QCAT finds that building company directors may be held personally liable for negligence in relation to building work

Friday , 18, March 2016 Leave a comment


In brief – Residential builders who use building companies should consider how to limit personal liability.

qcat

A decision of the appeal arm of QCAT – the Queensland Civil and Administrative Tribunal – handed down on 2 March 2016 – has found that the director of a residential building company can be personally liable for negligently carried out building work by the building company.
Builder’s personal liability for building company’s building work before this decision

It is common for builders to incorporate and license companies to contract and carry out building work. One of the reasons for this is to limit the builder’s own personal liability in relation to the building work undertaken. Whilst there are already some circumstances where builders, who are directors, can still be liable in certain circumstances (for example, under the Queensland Building and Construction Commission legislation), it is generally thought to be the case that individual builders, as directors, would not be found to be liable in negligence in relation to building work carried out by the building company.

However, a very recent Decision of the Appeal division of the QCAT – Wagner and Olinderidge Pty Ltd – has decided otherwise.
Home owners bring claim in negligence against building company and its director

Rod Wagner was a licensed builder and a director of Olinderidge Pty Ltd, a licensed building company. Olinderidge entered into a residential building contract with Mr and Mrs Tracey in 2001 to build a house for them. Mr and Mrs Tracey subsequently brought a claim in QCAT against both Mr Wagner and Olinderidge in negligence concerning what they claimed to be substantial deficiencies in the construction.
Appeal Tribunal finds circumstances sufficiently similar to Bryan v Maloney

Ultimately, Olinderidge was only found to be liable for relatively minor works – a defective ORG and some missing downpipes; however, not just Olinderidge, but Mr Wagner also was found to owe Mr and Mrs Tracy a duty of care and was found liable to them for these defects in negligence, notwithstanding the fact that Mr and Mrs Tracey had contracted only with Olinderidge, and not Mr Wagner, to carry out the building work.

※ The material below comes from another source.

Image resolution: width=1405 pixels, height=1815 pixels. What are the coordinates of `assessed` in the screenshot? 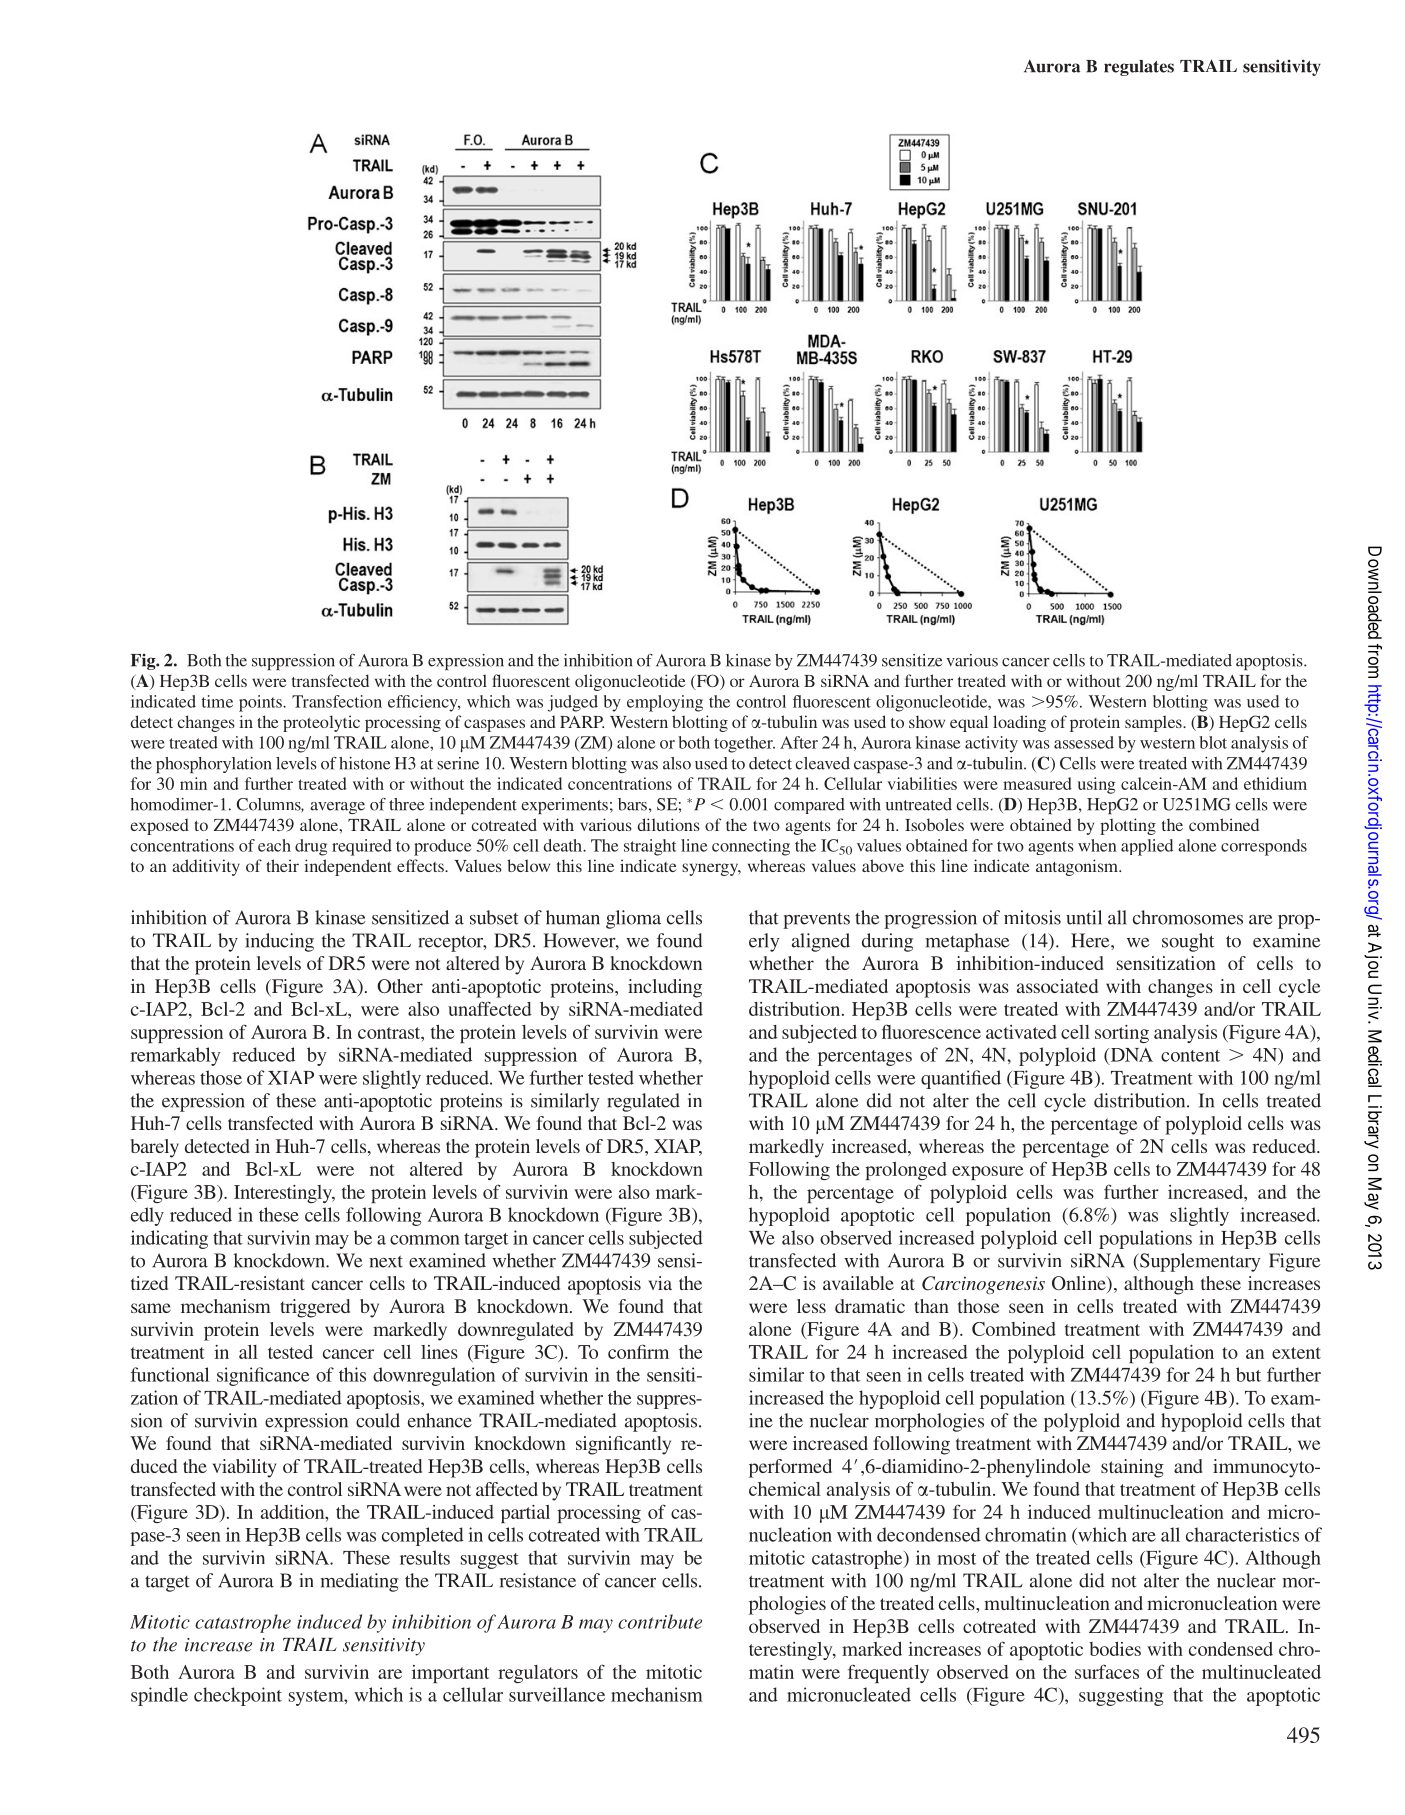 It's located at (1084, 742).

Mr Wagner appealed against the decision finding that he owed Mr and Mrs Tracey a duty of care and was liable to them in negligence.

The Appeal Tribunal found that the circumstances were sufficiently similar to a High Court decision of Bryan v Maloney [1995] HCA 17 which was decided over 20 years ago. That case was concerned with circumstances where a builder owed a duty of care to not the person for whom the builder carried out the building work, but for a person who subsequently purchased the property on which the house was built. It was not concerned with the issue as to whether the director of a building company could be found liable for negligent building work carried out by the building company.

The High Court has, in subsequent decisions, restricted the decision in Bryan v Maloney to its particular facts and has referred to it as being a “special case”. Nevertheless, the Appeal Tribunal found that as a matter of both principle and policy, Mr Wagner was liable in negligence even though he had not agreed to be personally liable, and wasn’t the entity that contracted to carry out the building work.
Decision may be relevant to claims in other states

The other states, including NSW and Victoria, have similar Tribunals to QCAT, which hear and determine building disputes. Claims against directors of building companies in negligence could also be brought in these jurisdictions as well, relying on this QCAT decision. The QCAT decision is not binding on interstate Tribunals, but could influence these Tribunals in their decisions.
Directors and nominees should consider how they can reduce risk of their potential liability

This is a decision that should concern directors (and, potentially, nominees) of residential building companies in terms of their own personal liability in the event that their building company negligently carries out building work. Whether this decision applies to just “mum and dad” building companies, or whether it extends to larger residential building companies is unclear. What is also unclear is whether this decision will ultimately be followed by the courts. However, as matters presently stand, it is a decision of the Appeal Tribunal which would be expected to bind QCAT decisions at first instance.

Residential builders should now give consideration to how they can limit their personal liability if they are carrying our building work via a building company, including whether it is appropriate to incorporate additional terms in the building contract to try to exclude the potential liability of the director or nominees in negligence.